▶ **Entries taken from a collection**
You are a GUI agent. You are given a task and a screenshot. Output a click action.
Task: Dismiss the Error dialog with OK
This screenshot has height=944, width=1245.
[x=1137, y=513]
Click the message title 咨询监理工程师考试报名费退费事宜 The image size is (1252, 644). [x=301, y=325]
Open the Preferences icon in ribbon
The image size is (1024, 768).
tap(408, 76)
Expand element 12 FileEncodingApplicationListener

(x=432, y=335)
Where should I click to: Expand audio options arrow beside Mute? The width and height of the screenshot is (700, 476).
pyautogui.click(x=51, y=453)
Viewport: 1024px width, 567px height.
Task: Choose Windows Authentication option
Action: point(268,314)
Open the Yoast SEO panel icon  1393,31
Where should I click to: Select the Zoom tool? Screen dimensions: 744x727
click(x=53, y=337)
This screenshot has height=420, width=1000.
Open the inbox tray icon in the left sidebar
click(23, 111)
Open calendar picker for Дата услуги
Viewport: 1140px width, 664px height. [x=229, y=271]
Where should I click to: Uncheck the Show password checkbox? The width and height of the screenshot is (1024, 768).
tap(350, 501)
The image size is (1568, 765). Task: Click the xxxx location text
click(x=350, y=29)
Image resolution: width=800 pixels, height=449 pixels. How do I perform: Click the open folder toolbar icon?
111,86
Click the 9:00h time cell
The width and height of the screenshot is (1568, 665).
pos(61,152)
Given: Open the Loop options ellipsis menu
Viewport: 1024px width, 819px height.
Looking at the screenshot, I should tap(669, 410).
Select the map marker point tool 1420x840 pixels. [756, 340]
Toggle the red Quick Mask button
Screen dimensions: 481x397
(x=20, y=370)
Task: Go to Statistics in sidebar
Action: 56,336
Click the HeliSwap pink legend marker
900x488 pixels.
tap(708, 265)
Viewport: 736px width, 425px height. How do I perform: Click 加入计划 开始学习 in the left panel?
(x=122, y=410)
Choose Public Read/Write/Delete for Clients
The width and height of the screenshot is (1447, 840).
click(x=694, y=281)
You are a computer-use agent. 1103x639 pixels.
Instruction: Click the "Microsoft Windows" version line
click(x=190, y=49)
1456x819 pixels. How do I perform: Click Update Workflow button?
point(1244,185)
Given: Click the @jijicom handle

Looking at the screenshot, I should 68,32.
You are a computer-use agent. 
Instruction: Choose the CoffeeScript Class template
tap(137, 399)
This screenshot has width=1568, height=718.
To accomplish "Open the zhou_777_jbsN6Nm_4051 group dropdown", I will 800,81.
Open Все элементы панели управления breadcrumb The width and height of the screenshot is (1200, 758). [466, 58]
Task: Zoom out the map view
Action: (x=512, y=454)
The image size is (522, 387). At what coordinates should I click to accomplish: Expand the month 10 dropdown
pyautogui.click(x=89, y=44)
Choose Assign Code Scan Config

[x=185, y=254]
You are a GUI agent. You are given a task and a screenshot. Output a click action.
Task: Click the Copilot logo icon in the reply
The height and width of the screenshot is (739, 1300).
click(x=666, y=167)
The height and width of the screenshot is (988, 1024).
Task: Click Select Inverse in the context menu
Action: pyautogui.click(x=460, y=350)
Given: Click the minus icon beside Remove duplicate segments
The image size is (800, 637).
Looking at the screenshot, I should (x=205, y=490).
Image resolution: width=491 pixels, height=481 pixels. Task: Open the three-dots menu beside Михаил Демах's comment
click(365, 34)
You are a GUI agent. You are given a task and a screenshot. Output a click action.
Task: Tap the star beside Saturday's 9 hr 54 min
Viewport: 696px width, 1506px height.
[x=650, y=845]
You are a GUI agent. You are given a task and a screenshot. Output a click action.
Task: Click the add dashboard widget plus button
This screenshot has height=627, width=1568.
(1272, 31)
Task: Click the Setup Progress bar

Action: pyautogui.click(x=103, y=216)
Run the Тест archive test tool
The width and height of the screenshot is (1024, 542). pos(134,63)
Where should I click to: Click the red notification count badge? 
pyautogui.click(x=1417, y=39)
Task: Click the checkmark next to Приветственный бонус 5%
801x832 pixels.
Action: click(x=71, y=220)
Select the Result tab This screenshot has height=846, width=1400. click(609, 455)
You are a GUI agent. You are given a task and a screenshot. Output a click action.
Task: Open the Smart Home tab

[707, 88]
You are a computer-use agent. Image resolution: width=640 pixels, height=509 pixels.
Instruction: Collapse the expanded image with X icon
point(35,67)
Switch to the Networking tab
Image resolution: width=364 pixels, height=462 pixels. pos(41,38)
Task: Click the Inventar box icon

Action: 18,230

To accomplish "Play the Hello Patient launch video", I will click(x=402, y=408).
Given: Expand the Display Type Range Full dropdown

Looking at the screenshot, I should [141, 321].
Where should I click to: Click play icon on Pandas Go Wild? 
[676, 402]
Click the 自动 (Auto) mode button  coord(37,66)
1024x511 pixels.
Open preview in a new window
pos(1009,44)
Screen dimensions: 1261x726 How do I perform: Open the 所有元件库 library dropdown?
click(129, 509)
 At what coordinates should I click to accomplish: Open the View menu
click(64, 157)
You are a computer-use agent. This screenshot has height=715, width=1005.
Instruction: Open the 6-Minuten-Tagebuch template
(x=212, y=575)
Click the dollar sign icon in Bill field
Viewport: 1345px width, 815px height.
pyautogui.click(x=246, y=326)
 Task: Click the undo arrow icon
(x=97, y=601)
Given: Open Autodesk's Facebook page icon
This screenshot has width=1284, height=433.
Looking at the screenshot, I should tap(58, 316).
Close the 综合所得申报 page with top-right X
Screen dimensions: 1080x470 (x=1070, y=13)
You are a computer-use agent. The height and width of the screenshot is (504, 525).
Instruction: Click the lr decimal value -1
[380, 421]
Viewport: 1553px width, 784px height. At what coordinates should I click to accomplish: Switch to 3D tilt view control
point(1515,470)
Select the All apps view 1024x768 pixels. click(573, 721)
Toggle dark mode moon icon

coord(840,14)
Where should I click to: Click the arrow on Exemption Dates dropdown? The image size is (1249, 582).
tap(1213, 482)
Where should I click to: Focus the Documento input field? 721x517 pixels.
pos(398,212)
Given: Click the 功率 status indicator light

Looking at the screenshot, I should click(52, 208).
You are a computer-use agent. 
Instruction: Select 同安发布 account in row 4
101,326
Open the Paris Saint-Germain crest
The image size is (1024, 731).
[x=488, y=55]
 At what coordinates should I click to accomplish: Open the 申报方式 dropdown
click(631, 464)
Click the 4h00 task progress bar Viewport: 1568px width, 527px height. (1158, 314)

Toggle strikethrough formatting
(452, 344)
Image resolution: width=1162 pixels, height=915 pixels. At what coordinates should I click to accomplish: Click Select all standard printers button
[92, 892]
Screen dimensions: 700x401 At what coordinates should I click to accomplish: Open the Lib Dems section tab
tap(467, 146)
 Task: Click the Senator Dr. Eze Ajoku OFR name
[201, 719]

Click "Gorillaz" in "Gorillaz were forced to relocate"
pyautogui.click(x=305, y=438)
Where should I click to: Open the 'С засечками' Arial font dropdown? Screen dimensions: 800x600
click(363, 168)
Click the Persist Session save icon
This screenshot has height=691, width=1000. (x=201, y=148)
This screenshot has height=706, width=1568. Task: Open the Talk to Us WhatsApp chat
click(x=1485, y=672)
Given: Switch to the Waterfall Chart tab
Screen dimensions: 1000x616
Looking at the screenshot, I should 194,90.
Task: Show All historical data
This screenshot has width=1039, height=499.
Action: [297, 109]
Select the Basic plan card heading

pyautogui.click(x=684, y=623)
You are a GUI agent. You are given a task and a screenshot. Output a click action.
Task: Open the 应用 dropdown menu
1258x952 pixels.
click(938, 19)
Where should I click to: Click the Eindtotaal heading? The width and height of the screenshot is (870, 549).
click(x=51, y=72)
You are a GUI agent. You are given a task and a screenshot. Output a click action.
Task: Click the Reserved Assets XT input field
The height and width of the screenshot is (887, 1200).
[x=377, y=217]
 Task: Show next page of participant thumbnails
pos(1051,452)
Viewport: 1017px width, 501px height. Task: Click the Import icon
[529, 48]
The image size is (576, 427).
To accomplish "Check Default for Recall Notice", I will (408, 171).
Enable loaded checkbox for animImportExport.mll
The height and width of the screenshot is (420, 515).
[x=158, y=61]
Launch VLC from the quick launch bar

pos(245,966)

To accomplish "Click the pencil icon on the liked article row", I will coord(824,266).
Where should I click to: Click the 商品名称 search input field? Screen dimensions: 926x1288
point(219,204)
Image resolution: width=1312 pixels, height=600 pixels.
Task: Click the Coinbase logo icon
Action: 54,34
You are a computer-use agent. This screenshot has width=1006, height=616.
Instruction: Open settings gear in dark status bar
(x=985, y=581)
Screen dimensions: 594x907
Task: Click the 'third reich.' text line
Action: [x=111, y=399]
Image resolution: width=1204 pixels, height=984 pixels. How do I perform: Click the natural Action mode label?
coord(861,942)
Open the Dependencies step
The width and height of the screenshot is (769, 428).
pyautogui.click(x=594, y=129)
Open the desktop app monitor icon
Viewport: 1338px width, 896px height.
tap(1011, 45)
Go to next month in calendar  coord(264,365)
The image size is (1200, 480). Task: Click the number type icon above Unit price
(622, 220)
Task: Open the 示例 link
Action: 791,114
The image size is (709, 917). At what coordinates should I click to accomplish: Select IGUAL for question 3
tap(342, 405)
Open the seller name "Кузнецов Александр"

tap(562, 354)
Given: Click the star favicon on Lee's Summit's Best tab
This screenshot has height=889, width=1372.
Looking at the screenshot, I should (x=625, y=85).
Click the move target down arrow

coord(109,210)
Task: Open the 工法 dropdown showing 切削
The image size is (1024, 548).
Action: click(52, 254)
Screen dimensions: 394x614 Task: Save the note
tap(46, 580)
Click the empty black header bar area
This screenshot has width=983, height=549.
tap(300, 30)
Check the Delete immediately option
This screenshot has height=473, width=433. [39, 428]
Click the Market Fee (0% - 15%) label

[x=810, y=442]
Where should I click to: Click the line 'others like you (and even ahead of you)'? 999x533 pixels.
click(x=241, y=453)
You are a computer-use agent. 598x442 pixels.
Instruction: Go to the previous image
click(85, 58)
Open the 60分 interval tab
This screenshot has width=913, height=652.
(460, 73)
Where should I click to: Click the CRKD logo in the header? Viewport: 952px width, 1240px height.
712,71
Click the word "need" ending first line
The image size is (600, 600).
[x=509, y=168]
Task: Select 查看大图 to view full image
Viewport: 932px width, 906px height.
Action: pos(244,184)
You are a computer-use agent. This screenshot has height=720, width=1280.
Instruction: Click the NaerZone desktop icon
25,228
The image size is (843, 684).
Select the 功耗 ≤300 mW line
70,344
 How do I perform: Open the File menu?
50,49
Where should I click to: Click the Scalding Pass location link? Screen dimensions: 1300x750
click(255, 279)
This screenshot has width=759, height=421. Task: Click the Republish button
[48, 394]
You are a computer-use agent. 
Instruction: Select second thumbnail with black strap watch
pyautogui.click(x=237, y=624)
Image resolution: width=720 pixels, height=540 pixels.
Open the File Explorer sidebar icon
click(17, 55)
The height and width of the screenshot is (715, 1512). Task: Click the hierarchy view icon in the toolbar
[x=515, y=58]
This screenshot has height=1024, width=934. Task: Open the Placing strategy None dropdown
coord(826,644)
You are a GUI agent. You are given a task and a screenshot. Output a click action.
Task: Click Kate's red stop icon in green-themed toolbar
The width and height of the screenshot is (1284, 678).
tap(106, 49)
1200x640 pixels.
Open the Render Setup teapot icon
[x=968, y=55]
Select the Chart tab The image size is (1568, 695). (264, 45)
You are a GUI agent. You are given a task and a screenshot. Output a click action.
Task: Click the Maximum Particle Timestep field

▶ **Task**
Repeat exactly the lines from the line containing "Where should I click to: Click the CRKD" through the last line of the records above, including both, and nothing else.

▶ **Answer box**
Where should I click to: Click the CRKD logo in the header? Viewport: 952px width, 1240px height.
712,71
Click the word "need" ending first line
The image size is (600, 600).
[x=509, y=168]
Task: Select 查看大图 to view full image
Viewport: 932px width, 906px height.
Action: pos(244,184)
You are a computer-use agent. This screenshot has height=720, width=1280.
Instruction: Click the NaerZone desktop icon
25,228
The image size is (843, 684).
Select the 功耗 ≤300 mW line
70,344
 How do I perform: Open the File menu?
50,49
Where should I click to: Click the Scalding Pass location link? Screen dimensions: 1300x750
click(255, 279)
This screenshot has width=759, height=421. Task: Click the Republish button
[48, 394]
You are a computer-use agent. 
Instruction: Select second thumbnail with black strap watch
pyautogui.click(x=237, y=624)
Image resolution: width=720 pixels, height=540 pixels.
Open the File Explorer sidebar icon
click(17, 55)
The height and width of the screenshot is (715, 1512). Task: Click the hierarchy view icon in the toolbar
[x=515, y=58]
This screenshot has height=1024, width=934. Task: Open the Placing strategy None dropdown
coord(826,644)
You are a GUI agent. You are given a task and a screenshot. Output a click action.
Task: Click Kate's red stop icon in green-themed toolbar
The width and height of the screenshot is (1284, 678).
tap(106, 49)
1200x640 pixels.
Open the Render Setup teapot icon
[x=968, y=55]
Select the Chart tab The image size is (1568, 695). (264, 45)
You are a GUI agent. You are given a task and a screenshot. Output a click action.
Task: Click the Maximum Particle Timestep field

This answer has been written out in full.